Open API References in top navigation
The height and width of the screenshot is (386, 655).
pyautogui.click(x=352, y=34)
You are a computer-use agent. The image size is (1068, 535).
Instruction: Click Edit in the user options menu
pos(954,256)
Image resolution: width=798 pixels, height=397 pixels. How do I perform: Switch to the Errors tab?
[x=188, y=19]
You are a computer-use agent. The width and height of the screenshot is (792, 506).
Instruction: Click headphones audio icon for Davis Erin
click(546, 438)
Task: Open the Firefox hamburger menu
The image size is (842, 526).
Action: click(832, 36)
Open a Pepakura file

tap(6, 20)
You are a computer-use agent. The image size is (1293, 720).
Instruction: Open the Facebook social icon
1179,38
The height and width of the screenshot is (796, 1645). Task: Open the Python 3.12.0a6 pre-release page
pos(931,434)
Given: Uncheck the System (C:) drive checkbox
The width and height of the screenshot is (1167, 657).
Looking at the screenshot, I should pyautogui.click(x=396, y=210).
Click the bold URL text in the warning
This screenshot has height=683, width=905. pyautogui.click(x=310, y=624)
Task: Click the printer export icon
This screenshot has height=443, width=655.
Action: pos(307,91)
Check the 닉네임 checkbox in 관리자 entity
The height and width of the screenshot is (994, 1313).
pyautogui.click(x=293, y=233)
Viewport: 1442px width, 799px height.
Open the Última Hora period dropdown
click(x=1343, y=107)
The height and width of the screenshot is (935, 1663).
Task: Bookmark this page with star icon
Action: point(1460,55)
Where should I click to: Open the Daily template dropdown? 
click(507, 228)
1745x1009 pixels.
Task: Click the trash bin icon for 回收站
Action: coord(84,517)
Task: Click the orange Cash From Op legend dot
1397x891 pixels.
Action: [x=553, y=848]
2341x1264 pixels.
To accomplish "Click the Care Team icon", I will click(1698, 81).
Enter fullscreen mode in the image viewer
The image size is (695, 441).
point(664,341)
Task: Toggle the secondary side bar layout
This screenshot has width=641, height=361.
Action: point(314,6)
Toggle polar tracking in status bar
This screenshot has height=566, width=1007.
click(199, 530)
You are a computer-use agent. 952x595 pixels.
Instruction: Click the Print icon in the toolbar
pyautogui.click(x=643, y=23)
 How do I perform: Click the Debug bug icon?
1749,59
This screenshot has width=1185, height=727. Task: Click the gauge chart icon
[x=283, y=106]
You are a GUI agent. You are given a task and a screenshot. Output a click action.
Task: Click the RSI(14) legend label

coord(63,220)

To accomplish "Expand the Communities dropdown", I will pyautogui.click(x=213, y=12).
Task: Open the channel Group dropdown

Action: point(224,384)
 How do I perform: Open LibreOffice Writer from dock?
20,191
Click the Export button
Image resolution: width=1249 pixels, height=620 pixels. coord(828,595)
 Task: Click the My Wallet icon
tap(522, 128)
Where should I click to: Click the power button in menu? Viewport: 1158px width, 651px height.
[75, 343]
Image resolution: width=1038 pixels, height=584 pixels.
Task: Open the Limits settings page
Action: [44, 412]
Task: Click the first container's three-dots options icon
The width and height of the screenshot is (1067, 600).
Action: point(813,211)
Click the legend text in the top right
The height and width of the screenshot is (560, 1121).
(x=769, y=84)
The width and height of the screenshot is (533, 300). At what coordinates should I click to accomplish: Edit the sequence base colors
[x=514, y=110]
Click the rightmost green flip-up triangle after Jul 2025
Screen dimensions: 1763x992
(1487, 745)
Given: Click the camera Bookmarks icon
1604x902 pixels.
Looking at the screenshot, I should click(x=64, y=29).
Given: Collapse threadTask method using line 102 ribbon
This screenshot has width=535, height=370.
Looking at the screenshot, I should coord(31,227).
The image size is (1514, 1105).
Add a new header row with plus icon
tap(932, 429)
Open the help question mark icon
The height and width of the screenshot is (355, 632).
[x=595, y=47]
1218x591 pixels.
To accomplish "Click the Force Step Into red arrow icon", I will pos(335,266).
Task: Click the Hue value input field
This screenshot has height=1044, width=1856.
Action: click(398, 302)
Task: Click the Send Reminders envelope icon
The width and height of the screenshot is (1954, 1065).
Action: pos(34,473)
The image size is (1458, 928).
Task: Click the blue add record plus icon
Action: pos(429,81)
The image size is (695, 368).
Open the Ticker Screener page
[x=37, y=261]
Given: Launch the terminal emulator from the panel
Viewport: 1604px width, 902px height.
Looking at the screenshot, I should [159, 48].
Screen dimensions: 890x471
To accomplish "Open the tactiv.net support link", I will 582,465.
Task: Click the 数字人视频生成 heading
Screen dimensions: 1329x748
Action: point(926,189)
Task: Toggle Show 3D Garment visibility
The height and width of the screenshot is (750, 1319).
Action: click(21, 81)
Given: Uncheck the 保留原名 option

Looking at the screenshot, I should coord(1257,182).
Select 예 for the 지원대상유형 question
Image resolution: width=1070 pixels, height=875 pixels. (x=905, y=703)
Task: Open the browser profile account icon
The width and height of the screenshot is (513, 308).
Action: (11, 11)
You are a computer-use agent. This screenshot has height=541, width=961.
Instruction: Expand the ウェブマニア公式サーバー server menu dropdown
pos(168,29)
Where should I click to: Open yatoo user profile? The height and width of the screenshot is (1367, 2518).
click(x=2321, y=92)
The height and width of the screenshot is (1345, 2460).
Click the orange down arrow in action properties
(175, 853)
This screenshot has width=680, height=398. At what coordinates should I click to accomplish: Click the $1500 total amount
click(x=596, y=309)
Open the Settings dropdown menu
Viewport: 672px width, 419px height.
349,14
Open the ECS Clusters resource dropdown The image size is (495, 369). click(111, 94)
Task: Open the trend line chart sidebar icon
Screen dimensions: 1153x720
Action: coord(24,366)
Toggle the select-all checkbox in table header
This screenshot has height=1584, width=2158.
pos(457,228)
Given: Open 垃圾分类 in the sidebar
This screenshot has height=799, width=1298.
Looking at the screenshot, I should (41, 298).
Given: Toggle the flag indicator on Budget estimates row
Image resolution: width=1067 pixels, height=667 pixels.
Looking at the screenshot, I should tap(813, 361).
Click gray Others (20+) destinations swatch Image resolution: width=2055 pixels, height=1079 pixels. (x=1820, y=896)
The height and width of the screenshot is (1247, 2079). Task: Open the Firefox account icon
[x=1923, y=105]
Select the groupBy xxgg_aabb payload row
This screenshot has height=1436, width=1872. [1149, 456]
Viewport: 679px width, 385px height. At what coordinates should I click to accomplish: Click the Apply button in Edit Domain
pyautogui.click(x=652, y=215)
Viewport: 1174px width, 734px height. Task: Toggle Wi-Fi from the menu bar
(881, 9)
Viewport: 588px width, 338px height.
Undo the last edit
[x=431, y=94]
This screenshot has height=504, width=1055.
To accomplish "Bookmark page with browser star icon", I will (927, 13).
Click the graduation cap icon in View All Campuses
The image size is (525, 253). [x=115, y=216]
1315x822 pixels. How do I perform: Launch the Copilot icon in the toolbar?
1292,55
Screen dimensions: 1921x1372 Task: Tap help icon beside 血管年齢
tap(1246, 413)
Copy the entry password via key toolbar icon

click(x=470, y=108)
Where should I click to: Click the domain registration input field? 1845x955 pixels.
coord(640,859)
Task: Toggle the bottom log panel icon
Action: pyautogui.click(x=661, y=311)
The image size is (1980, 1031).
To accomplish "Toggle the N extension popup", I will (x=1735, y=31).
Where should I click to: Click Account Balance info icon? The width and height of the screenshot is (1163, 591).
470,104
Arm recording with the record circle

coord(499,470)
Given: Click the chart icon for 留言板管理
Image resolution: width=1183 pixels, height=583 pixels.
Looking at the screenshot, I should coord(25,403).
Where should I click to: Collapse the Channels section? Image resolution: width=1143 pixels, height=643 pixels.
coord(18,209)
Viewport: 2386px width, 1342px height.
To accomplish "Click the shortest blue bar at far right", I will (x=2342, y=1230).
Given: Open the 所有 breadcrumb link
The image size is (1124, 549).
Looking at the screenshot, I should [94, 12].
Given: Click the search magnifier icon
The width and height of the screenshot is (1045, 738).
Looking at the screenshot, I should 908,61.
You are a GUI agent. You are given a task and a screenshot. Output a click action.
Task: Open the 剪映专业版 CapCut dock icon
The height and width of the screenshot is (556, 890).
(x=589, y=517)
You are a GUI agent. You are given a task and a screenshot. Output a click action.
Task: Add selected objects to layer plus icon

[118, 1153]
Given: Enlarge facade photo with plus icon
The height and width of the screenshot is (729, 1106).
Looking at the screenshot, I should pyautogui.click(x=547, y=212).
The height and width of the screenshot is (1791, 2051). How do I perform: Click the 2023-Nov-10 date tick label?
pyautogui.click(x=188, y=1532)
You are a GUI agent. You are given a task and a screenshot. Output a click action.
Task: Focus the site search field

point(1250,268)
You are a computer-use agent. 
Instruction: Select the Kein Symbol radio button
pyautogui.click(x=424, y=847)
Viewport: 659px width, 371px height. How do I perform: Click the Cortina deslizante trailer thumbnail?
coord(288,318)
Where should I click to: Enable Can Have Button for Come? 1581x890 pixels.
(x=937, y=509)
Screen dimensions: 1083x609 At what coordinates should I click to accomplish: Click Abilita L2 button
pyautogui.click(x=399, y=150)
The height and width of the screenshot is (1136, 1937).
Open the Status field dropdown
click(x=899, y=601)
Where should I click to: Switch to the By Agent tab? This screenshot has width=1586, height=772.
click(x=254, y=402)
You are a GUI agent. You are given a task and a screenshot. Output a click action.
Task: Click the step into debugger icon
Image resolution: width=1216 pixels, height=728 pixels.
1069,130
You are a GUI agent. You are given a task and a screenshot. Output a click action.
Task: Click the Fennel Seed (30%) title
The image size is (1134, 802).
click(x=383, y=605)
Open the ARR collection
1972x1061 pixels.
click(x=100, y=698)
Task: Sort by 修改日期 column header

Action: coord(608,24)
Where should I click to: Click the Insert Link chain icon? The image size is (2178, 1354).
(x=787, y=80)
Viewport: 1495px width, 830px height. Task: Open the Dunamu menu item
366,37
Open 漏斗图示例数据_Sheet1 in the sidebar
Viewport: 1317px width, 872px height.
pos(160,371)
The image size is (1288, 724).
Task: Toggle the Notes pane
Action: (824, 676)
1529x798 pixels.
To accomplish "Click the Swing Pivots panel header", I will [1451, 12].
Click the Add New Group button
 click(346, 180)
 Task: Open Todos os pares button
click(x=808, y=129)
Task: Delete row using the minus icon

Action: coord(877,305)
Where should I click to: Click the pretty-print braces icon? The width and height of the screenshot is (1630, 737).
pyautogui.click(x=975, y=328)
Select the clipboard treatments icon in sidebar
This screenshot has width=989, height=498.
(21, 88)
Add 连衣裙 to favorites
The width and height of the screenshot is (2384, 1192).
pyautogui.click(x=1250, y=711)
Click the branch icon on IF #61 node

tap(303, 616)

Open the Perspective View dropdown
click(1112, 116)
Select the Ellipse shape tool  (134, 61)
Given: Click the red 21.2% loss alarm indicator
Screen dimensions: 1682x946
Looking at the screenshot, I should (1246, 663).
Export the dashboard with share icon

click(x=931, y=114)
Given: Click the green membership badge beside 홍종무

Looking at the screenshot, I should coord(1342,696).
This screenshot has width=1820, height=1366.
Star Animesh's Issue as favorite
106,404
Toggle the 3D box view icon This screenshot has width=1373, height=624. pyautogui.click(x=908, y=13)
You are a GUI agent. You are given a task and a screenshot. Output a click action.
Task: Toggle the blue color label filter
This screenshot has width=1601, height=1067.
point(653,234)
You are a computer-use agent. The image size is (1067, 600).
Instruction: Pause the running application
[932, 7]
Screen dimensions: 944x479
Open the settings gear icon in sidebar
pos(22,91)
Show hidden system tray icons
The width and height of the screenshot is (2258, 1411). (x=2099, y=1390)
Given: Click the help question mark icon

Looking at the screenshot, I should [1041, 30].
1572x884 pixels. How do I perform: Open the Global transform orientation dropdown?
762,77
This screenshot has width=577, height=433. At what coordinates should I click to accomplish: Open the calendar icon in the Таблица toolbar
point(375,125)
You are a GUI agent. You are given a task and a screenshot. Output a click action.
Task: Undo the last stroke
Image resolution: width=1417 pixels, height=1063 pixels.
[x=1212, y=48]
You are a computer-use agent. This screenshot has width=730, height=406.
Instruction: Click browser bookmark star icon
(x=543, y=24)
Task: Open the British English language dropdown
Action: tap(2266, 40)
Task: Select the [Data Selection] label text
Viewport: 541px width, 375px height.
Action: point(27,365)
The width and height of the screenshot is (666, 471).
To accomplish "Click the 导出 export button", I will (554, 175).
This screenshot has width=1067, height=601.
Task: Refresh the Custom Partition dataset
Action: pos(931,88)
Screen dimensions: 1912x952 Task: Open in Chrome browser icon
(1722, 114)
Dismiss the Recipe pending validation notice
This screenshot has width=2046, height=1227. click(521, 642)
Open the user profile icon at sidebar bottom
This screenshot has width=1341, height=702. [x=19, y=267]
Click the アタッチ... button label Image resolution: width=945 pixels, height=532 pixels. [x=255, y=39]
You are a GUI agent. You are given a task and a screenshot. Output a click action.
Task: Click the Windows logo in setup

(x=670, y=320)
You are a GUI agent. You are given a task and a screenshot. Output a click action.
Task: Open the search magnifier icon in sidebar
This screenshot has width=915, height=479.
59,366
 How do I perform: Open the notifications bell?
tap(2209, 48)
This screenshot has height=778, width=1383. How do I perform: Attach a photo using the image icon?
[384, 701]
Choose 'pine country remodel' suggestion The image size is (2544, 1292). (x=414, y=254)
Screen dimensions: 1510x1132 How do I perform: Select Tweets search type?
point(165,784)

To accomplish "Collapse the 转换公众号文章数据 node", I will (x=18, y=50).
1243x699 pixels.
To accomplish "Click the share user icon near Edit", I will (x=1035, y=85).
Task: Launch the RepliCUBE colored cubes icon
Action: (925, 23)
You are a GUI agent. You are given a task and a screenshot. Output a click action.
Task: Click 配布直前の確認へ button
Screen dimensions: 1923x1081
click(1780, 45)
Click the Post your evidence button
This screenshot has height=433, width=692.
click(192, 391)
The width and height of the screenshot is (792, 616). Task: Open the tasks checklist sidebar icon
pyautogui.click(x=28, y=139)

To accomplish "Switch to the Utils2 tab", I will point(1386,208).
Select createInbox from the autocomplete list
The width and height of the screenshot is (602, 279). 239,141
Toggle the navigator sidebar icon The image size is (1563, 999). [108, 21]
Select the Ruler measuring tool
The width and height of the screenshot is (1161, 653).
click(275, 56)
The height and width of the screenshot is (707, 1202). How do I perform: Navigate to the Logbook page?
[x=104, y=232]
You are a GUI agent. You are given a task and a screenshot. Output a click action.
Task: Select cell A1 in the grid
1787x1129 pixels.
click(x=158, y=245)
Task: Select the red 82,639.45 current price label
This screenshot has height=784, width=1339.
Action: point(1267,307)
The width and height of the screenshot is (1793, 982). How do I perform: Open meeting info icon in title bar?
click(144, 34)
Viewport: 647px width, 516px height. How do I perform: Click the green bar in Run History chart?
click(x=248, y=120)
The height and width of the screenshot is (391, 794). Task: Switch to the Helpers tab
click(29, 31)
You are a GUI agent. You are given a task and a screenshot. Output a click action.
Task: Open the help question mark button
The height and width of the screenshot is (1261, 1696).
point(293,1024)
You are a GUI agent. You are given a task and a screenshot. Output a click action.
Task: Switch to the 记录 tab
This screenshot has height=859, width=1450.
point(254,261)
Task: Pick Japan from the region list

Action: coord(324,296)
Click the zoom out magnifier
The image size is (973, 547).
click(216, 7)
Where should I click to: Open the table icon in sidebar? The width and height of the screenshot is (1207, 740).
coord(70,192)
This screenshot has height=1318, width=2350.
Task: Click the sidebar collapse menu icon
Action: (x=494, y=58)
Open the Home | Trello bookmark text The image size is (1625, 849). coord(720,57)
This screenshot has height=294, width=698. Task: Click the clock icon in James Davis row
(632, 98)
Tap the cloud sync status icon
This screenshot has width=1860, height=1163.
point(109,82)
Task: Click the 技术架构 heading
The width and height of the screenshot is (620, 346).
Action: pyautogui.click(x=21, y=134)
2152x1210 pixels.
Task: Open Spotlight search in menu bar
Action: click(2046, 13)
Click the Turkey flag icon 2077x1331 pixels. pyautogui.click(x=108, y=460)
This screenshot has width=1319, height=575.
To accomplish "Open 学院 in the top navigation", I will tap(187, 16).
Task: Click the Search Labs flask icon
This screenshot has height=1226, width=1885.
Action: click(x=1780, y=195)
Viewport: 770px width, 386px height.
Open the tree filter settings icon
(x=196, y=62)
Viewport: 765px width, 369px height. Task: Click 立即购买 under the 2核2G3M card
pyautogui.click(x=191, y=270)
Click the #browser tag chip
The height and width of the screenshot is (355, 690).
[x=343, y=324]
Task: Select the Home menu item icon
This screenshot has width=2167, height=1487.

::::

[Work instructions] When a line contains the string "navigation", copy it from the records.

[Task solution]
Open API References in top navigation
To accomplish "Open 学院 in the top navigation", I will tap(187, 16).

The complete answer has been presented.